Tüm bu etkenler, karar alıcı ve uygulayıcılar kadar sıradan vatandaşların da yoğun bir "son dakika gelişmesi" bombardımanı altında kalması sonucunu doğurdu. Türkiye zaten ezelden beridir uzay - zaman eğrisini bükecek bir gündem yoğunluğuna sahip bir ülke, bu yeni bir şey değil. Ancak son yıllarda sanki biraz daha da koyulaştı ülke gündemi.

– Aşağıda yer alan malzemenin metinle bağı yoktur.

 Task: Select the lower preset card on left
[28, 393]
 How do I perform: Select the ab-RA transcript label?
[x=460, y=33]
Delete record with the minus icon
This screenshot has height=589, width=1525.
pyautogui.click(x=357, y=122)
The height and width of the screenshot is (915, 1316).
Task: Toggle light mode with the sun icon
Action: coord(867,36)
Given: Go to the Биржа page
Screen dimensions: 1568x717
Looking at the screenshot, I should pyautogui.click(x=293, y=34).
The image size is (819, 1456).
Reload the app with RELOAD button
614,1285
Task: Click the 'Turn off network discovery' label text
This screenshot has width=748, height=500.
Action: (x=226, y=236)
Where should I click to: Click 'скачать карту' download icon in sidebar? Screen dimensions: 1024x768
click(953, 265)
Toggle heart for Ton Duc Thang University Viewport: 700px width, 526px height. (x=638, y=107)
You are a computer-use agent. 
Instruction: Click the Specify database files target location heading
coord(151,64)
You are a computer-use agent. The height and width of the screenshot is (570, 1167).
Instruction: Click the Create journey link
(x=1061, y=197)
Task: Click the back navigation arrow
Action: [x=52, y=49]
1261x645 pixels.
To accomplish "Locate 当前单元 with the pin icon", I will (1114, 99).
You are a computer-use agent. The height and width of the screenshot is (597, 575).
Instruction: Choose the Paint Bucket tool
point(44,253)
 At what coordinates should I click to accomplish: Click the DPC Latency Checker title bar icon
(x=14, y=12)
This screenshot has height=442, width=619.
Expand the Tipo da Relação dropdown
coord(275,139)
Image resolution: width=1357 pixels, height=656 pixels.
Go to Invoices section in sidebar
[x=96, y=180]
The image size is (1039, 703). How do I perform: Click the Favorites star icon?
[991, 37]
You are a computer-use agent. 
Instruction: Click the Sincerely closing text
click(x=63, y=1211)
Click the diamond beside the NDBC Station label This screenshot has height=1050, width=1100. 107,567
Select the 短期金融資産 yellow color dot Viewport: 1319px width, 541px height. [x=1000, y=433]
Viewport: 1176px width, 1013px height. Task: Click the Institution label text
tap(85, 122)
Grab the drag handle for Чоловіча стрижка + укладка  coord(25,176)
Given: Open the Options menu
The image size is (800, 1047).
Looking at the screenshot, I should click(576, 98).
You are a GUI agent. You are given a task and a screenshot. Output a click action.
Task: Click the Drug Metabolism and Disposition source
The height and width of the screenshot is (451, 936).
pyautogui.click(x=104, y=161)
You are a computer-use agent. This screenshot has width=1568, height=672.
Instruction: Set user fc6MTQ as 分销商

Bu sürecin en doğal ve en belirgin yansıması da gündemi yorumlayan, açıklayan, tartışan uzmanların basın - yayın organlarında, internette görünürlüklerinin artması oldu. İstisnasız her akşam haber kanallarında her biri birkaç saat süren tartışma programlarına uzman sıfatı ile katılan kişiler, Rusya - Ukrayna Savaşı'ndan iç siyasete, Ortadoğu'daki krizlerden savunma sanayiindeki projelere pek çok konuyu, ellerindeki uzun çubuklarla büyük ekranlara yansıtılan görüntüler önünde izah eder oldu. Gerek televizyondaki bu tür programlarda gerekse basılı yayınlar ve sosyal medyada yer alan bu analist ve yorumcuların, ele aldıkları konulara dair deneyim ve yetkinlikleri ile verdikleri bilgilerin doğruluğunun çoğunlukla, en hafif tabiriyle "sakat" olduğunu görüyoruz. Nitekim bu nedenle kendilerini zaman zaman gülünç duruma düşürmeleri, ellerinde tuttukları uzun çubuklardan mülhem, "oklavalılar" olarak anılmalarına neden oldu.

O halde şu soruları sorabiliriz: Bu oklavalılar, ne işe yarıyor? Pek çoğu uzmanlık alanları içine girmeyen konularda bile nasıl ve neden kamuoyunu yönlendirebilecek görüşler belirtebiliyorlar? Ve belki de en önemli ve en zor soru: Nasıl uzman olunur?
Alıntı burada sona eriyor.